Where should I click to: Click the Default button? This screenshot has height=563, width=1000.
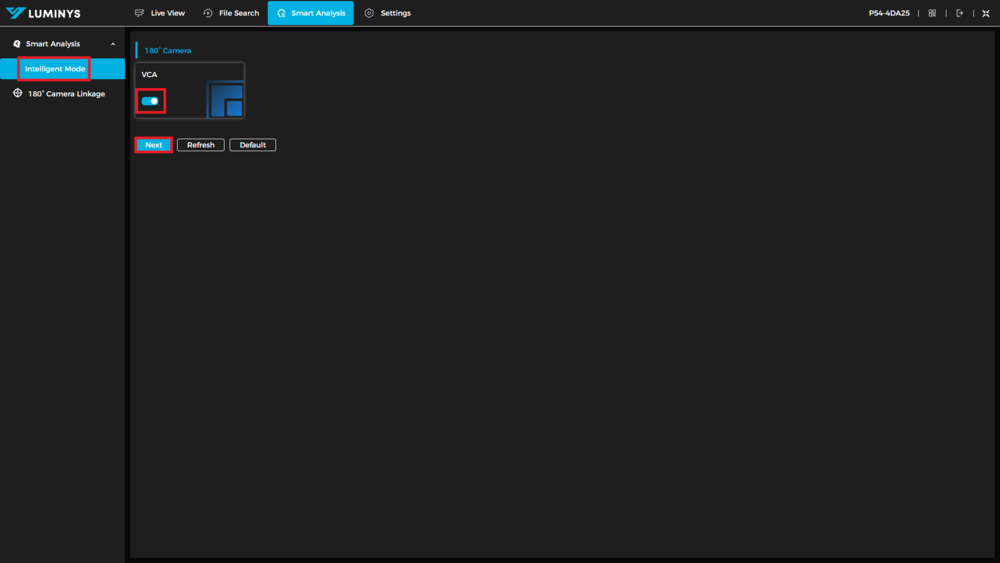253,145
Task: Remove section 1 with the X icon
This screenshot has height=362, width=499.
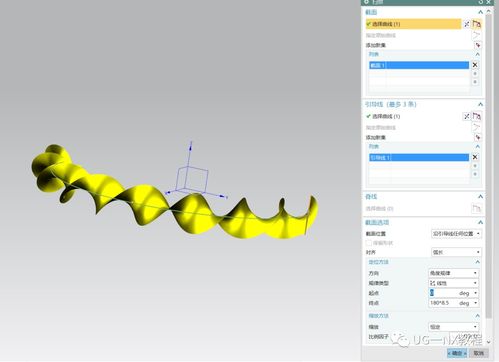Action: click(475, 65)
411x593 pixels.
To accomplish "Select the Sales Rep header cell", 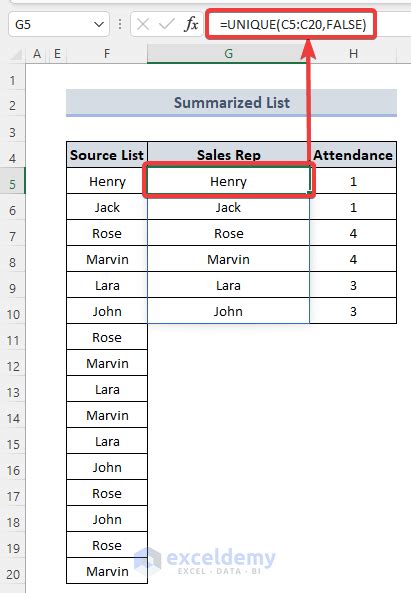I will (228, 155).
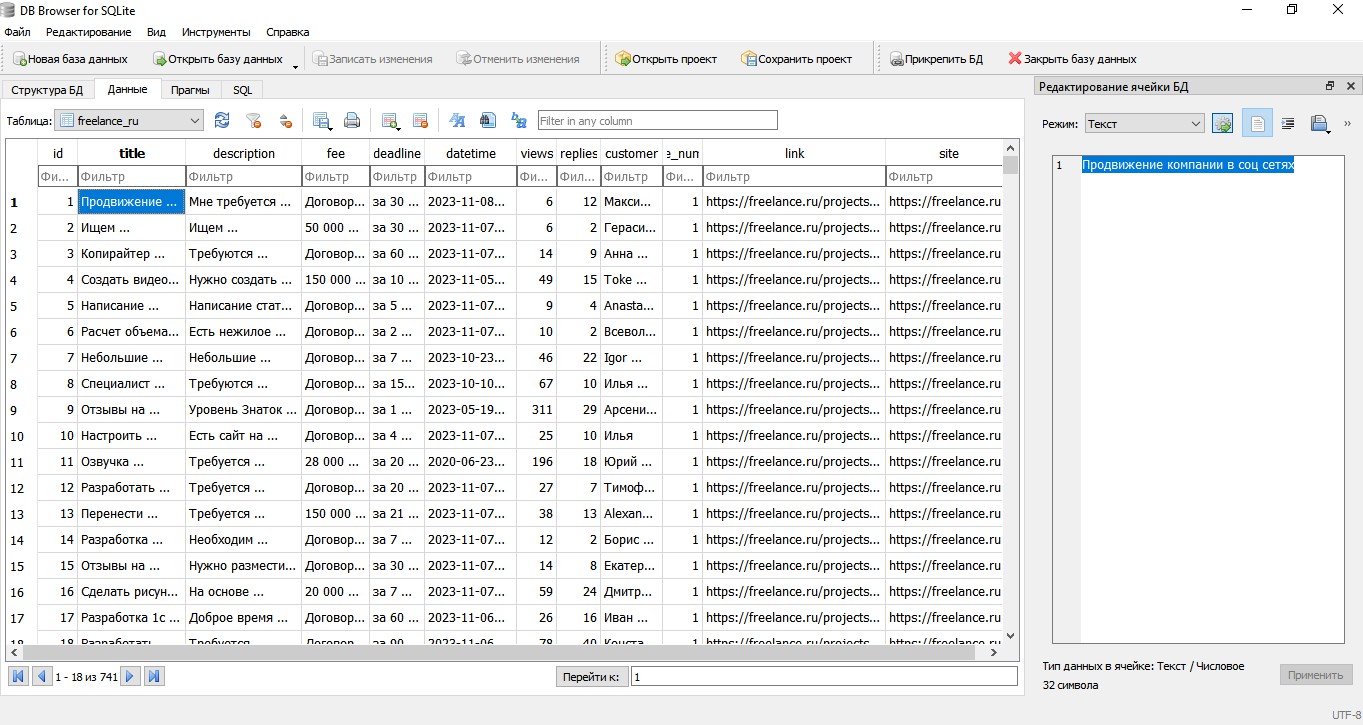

◆ **Task to carry out**
The line containing "411x593 pixels." marks the end: transcribe every line from the start of the listing up to and including it, minus the pictures.

◆ **Solution to the problem**
Where should I click to: Click the Default button? This screenshot has height=563, width=1000.
253,145
Task: Remove section 1 with the X icon
This screenshot has height=362, width=499.
Action: click(475, 65)
411x593 pixels.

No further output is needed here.